Mathew Austin, former detective for the Ohio University Police Department (OUPD) and RSP graduate, is The Patton College of Education’s April Alum of the Month.
Detective Austin was featured in “Start by Believing: The Power of a Survivor-Centered Process,” a documentary released by Ohio University’s Survivor Advocacy Program (SAP). The documentary highlights SAP’s work in conjunction with the OUPD to empower rape survivors through investigative techniques.
Start by Believing is part of a global campaign created by End Violence Against Women International (EVAWI), a nonprofit organization that provides training for mental health professionals and consultation for sexual assault and domestic violence survivors.
“The Start by Believing campaign is trying to transform the way we all—law enforcement, administrators, hospital staff, friends, family, teachers, and others—respond to sexual assault,” said Austin. “If victims feel believed and supported, they will be on a path towards healing faster, and law enforcement will have better odds of pursuing these cases.”
The documentary follows the story of Ohio University student Brianna Sivy and her journey from victim, to survivor, to aspiring social worker. It outlines how Austin and Kimberly Castor, the Director of SAP, worked together to use a survivor-centered approach for crime victims.
“Healing should be the goal, and ‘Start by Believing’ is one, if not the best, way to start helping survivors on that journey,” said Austin.
After Sivy’s assailant was convicted in 2017, she, alongside Austin and Castor, launched a public awareness campaign to share her story. Sivy has spoken at numerous events, both on- and off-campus.
Prior to the documentary release, Austin and Sivy won the Law Enforcement and Survivor Special Courage Award at the 2018 Ohio Crime Victim Justice Center's Models of Justice (OCVJC) Awards Celebration. They also presented with Castor at the 2019 EVAWI conference.
“OUPD Chief Andrew Powers had the great idea to create a film that shares the story and makes the message easier to spread,” Austin said.
SAP held a screening event for “Start by Believing: The Power of a Survivor-Centered Process,” on Thursday, Sept. 19, 2019, at the Athena Cinema. The documentary is available online at .
Austin is a two-time Ohio University graduate. He earned a Master of Science in Parks, Recreation and Leisure Studies in 2009, and a Master of Arts in Sociology in 2010.
“I originally came to OHIO for the Recreation Studies Master’s with the thoughts that I wanted to pursue a career in the outdoor recreation/education field,” Austin said. “With my graduate assistantship, I had to carry a fairly full course load, so I took a lot of electives in the Sociology field, a program I loved in undergrad.”

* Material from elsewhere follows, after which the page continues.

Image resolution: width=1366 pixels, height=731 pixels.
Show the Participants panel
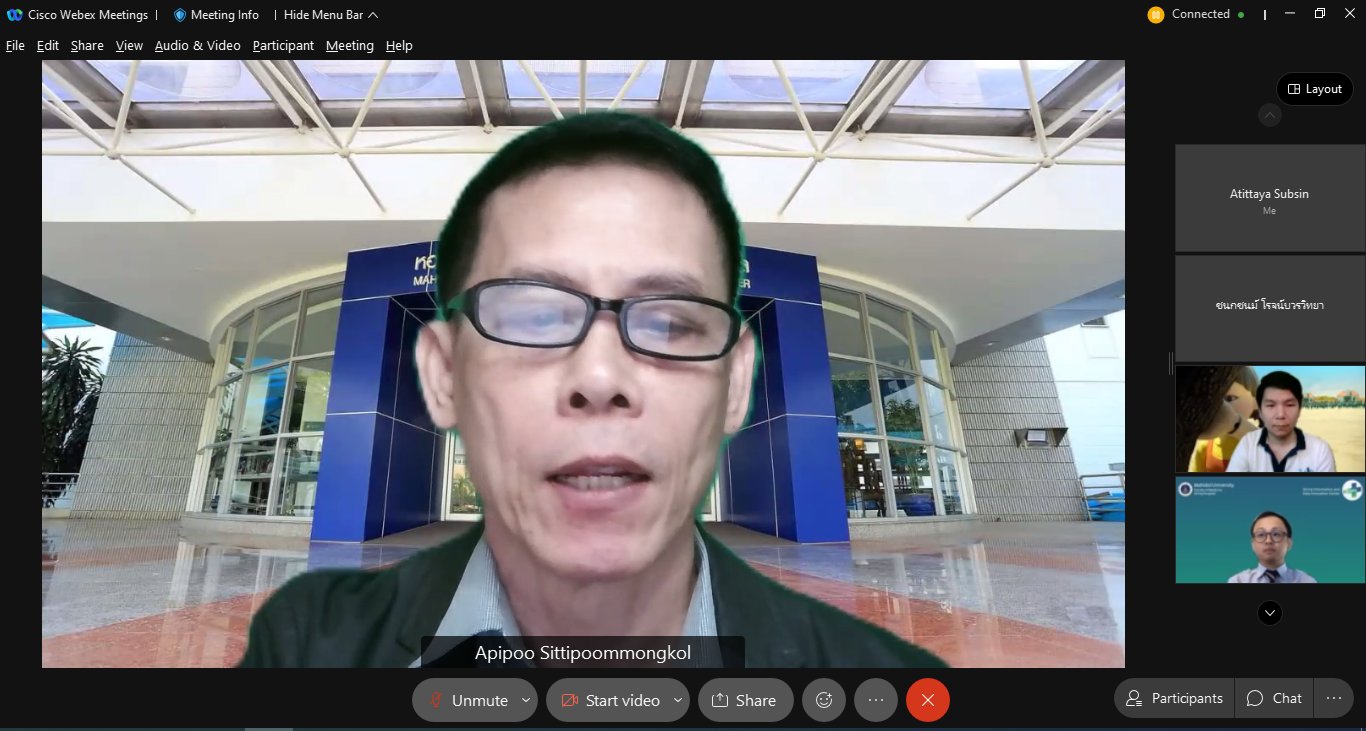click(1174, 698)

After earning his first master’s degree, Austin was able to “double-count” his Sociology electives. He wrote a thesis, took part in a mentored writing project, and added his Sociology master’s degree within one year.
The Cleveland Heights, Ohio, native was hired by the OUPD in 2012. He became a detective in 2014.
“I knew I wanted to be a detective and get to tackle the bigger, tougher, and more complex issues. I was lucky enough that a detective position opened up after about two years of working uniformed patrol,” said Austin. “In my nearly six years as a detective at OUPD, I investigated all kinds of cases.”
Austin added that OUPD’s process for sexual assault investigations stood out to him.
“It was our department’s recognition of the power of survivor-centered practices and their commitment to respond to sexual assault victims with compassion that led to me gaining some publicity,” said Austin.
Now, Austin works as a Special Agent for the Ohio Bureau of Criminal Investigation (BCI), a statewide agency that provides criminal investigative services to local, state, and federal law enforcement agencies.
“I work in the Crime Scene Unit and get to help all kinds of agencies on even bigger, tougher, and more complex types of investigations,” said Austin.
Looking back on his time in Athens, Austin described the SAP as “one of OUPD’s greatest teammates.”
“When I began working sexual assault investigations, there was no SAP, and detectives ended up trying to wear more hats—not an ideal situation,” said Austin. “Now, if a survivor wants to work with SAP, which I completely recommend, they can have a constant ally as they navigate the unfortunately complicated and difficult world of reporting, re-living trauma, talking to multiple agencies/offices, etc.”